連載『lit!』第124回:じん、ハチ、kemu、syudou……一時代を築いたレジェンドボカロPたちによる直近カムバック作

 今でこそ大衆的な知名度も獲得しつつある音楽ジャンル・VOCALOIDだが、現在のカルチャー成熟には大勢の先人たちの活躍が欠かせないものでもあった。特に多くの人気クリエイターによってジャンルが大きな成長期を迎えた2010年代前半、そして各SNSでのバズや時代潮流に沿ったコンテンツをきっかけに、その人気をもう一段押し上げることとなった2020年前後。この頃にシーンで活躍したボカロPの中には、日本の音楽シーンを牽引する存在へと成長した人々も多く存在する。

 商業的成功を納め多忙な日々を送るゆえに、そんな作り手の多くがボカロシーンから徐々に足が遠のいていくのもやむを得ないことではあるだろう。しかし、それでも様々な出来事を契機に、一時代を築いたレジェンドボカロPたちが新たな作品を持って久々にシーンへと舞い戻ってくる事象が、直近ではあちこちで散見された。

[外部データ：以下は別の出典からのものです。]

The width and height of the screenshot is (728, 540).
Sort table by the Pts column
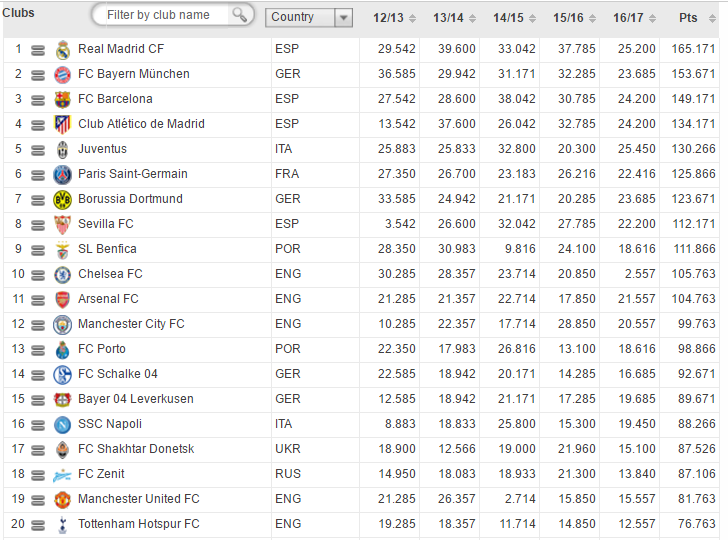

 今回はそんな、シーンにとって非常に喜ばしいニュースともなったボカロPたちのカムバック作をピックアップ。話題を席巻した新作の数々、その妙を映像と音楽ともに楽しんでみては。

じん「Summering」

Summering / じん【Official MV】

 10月1日に本人SNSより投稿された「夏、終わらせにいきましょう」という言葉に追随し、数日後に動画がアップされた本作。ボカロ好きであれば誰もが知る『カゲロウプロジェクト』シリーズでシーンに金字塔を打ち立て、近年も様々なタイアップやイベント事に合わせボカロ曲を発表するじんだが、今回のようなノンタイアップ曲は2022年8月投稿の「ヘンシン」以来2年以上ぶりとなる。

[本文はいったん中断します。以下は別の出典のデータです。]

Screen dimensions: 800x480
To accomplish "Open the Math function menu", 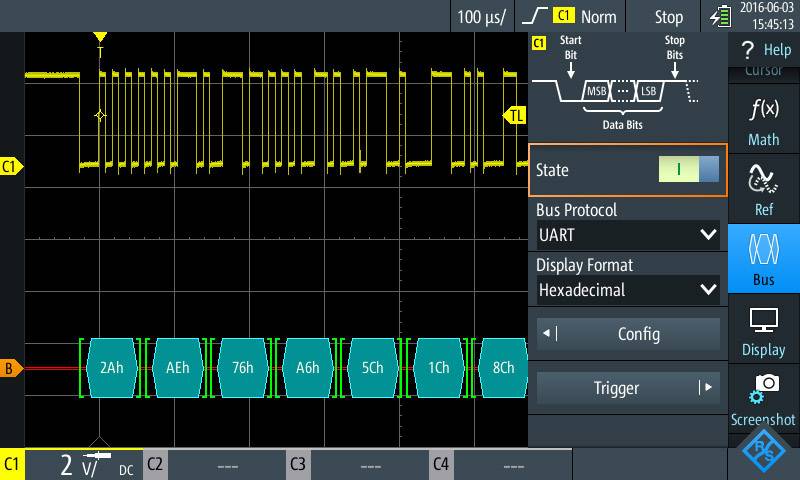I will [763, 121].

 意味深な事前の投稿告知に大勢のファンが期待を寄せた本曲だが、蓋を開ければ過去にじんと多くのビッグヒットを生み出したクリエイターの面々の再集結という、とてつもなく豪華なコラボが実現。映像担当のしづ、楽曲制作に携わったびび、ベースの白神真志朗、そしてドラムのゆーまお(ヒトリエ)。彼らとともにきっと多くのリスナーも、“あの夏”に思いを馳せたに違いない。

ハチ「ドーナツホール 2024」

ハチ - ドーナツホール 2024 , HACHI - DONUT HOLE 2024

 米津玄師として4年ぶりのアルバム『LOST CORNER』をリリースしたばかりの彼だったが、その盛り上がりも冷めやらぬ中で投稿された今作。世界的チョコレートブランド・GODIVAとの商品コラボをきっかけに制作された本PVでは、投稿から11年を経た楽曲PVに登場するGUMIほかキャラクターたちのデザイン原案をハチ自身が担当している。

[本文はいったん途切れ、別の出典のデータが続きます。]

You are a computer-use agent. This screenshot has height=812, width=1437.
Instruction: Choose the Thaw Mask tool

 今やお茶の間にまで浸透した米津の名ではなく、あくまでボカロP・ハチとして彼が今回のリブートを行ったことも大勢のファンを喜ばせた。YouTubeのみならず、ニコニコ動画にも2017年「砂の惑星」以来の投稿が行われたことに加え、2013年の原曲投稿時とほぼ同じ内容の「どうもハチです。」という動画概要欄も、多くのボカロファンが胸を熱くしたポイントである。そんな彼の投稿を喜ぶ人々の熱烈な歓迎の意が、動画の“王の帰還”タグにも表れているのだろう。